Month: January 2018

  • Snow

    I went to work in the snow this morning. It wasn’t a major storm, as the snow melted as soon as it hit the ground, but it did coat cars and the trees. I did have to put my hat on, puffy coat and snow boots (more for aesthetic than need) to commute across the city.

    Having grown up in Texas, snow was such a rare and life disrupting event. In New York, it takes a blizzard to shut the City down. In Texas, everything comes to a halt if it starts snowing, regardless if it sticks or not.

    The first time I saw snow was when I was five or six. I had gone to bed, and in the morning, my mother got me up, saying that she had a surprise for me. She took me to the sliding glass door that opened to the back yard. She had the curtain drawn, and made me stand in front of it. I remember being so sleepy confused as to what was happening. Then she pulled the curtain with a whoosh, and I saw the perfect white of snow covering our bare rectangled backyard. I just had to go out in it, and she dressed me and let me run free. I made a snowman, and threw snowballs at the fence and over it. Snow angels and just stomping around in it. I’m 40 years old, and snow is still a treat to me.

  • Marching

    Today marks one year since Trump was sworn in. Tomorrow will be one year since the Women’s March, which we took part in. We never made it to 5th Ave, as the crowd was so large, but it was good time protesting the president. With the wife and the kid, and 400,000 other people, it did feel like we all were contributing, and resisting what we all knew could be a huge roll back of all of our freedoms.

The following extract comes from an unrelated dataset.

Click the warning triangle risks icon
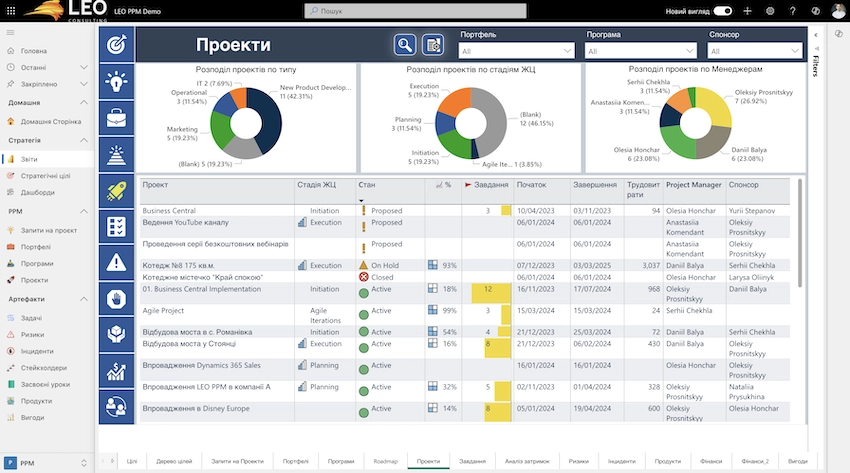The image size is (850, 473). [x=117, y=262]
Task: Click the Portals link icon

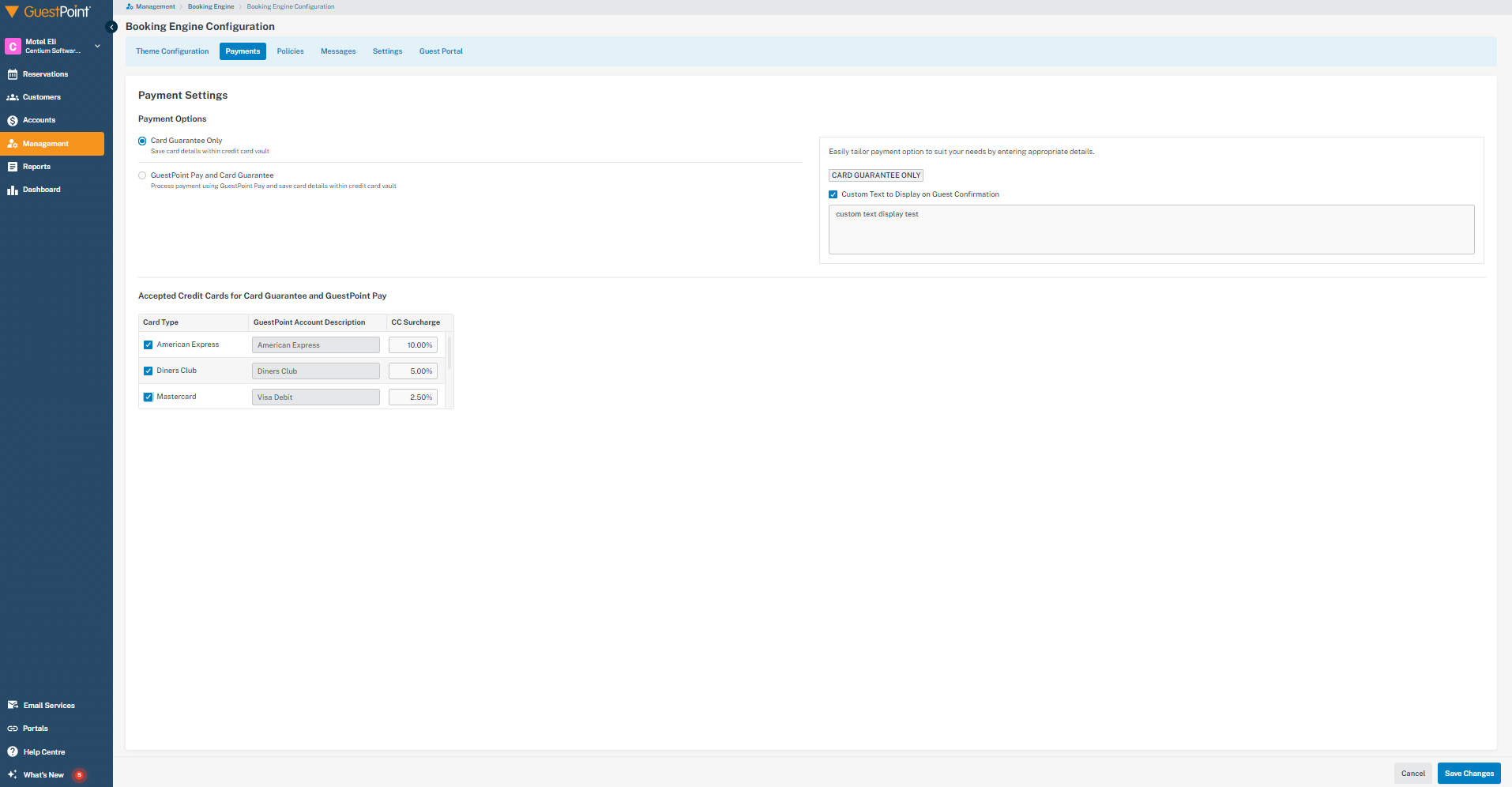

    At the conclusion of this first year of the Trump presidency, I do feel completely justified in our protest. I also see the need for today’s Women’s March as well. If we don’t stand up now, then we will continue to see more and more of our freedoms attacked.

    But after the marches, the real work lays before us. It’s the next day that is more important, for that is the day when we have to start the process of getting ready for the midterm elections. I am encouraged by all the candidates that are stepping up to run. I see all the work my friends are doing to turn out the vote. And the constant talking about these issues, which continues to get people engaged.

    Will there be a huge blue tide that will rise in November? Maybe… Maybe state houses and Congress will flip… Maybe. What I hope happens is that more people turn out to vote than ever before. And that tide, the tide of voting, keeps building and swelling election after election.

  • News Media

    I am not a fan of VICE Media. There is something about the organization that has always rubbed me the wrong way. It’s like they want to be the more adult Buzzfeed, but what they come across to me is a Dan Cortese BK Tee-Vee commercial from the 90’s. Now, I do fully admit that they do get it right when it comes to their reporting, especially in regard to how they covered all the Charlottesville violence. I might not like the package it’s in, but it is a solid product.

    I bring all of this up for a good reason, and it’s that I think news media will start to function more in the VICE model. Not in the sense that traditional media will hire a bunch of millennials with weird glasses and bad haircuts… I think traditional media will start to be more of a combination of print, video and social. Diversifying their reach.

    The New York Times has started to do this with some of their feature reporting. Their story, “Deliverance From 27,000 Feet” is a piece that has to be read online to get the full impact of the videos, photographs and images. The use of all these different forms of media, enhanced the reporting when it came to this specific story, and I think it is only a matter of time before more newspapers start moving in this direction.

    Furthermore, to take this all back to VICE again, as they now have their own cable network, VICELAND, this is what traditional media will end at; just becoming all-encompassing media companies. Though focused on news, I would not be surprised if The New York Times soon start their own cable channel with 24-hour news, and programming, which is all tied together in a social media way with the newspaper and the website.